When Slim argues, Mitch punches her out. When she complains about being punched out, he punches her out. And when she tries to leave the house, enlisting the aid of some friends, like former co-worker Ginny (Juliette Lewis), guess what happens. He punches her out and threatens to shoot her friends. But she does finally get away, and so begins an occasionally eerie but mostly predictable cat-and-mouse-and-red-herring game in which he traces her credit card transactions, freezes her accounts, and hires his old pal Noah Wyle (remember him?) to follow her. Eventually, after ascertaining that she can't combat her husband's abuses by conventional means, she takes boxing lessons, learns to jaywalk, and prepares to meet him fist-to-face.

This movie suffers from idiotic dialogue, ridiculous situations, and unbelievable characterizations throughout.

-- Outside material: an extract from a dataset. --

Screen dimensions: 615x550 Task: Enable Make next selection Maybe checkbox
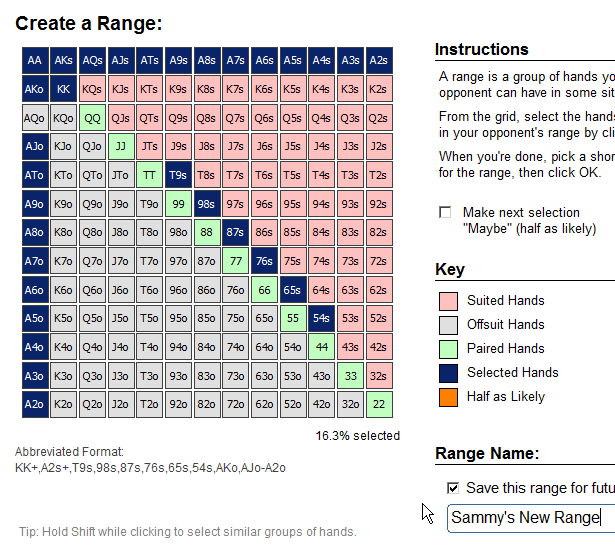445,213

When it is not overtly brain-dead, it's just plain boring, with too many plot detours, road trips, and hairstyle changes for its own good. And those annoying title cards are something else. In between all the stupid car chases, stupid fight scenes, and stupid dialogue, director Apted gives us these little clichéd silent-movie-style cards that flash on the screen with helpful notices like "Get out of there." Lopez, Campbell, and Lewis are not so terrible that they should bear all the blame for this film's substandard quality. But they're Enough.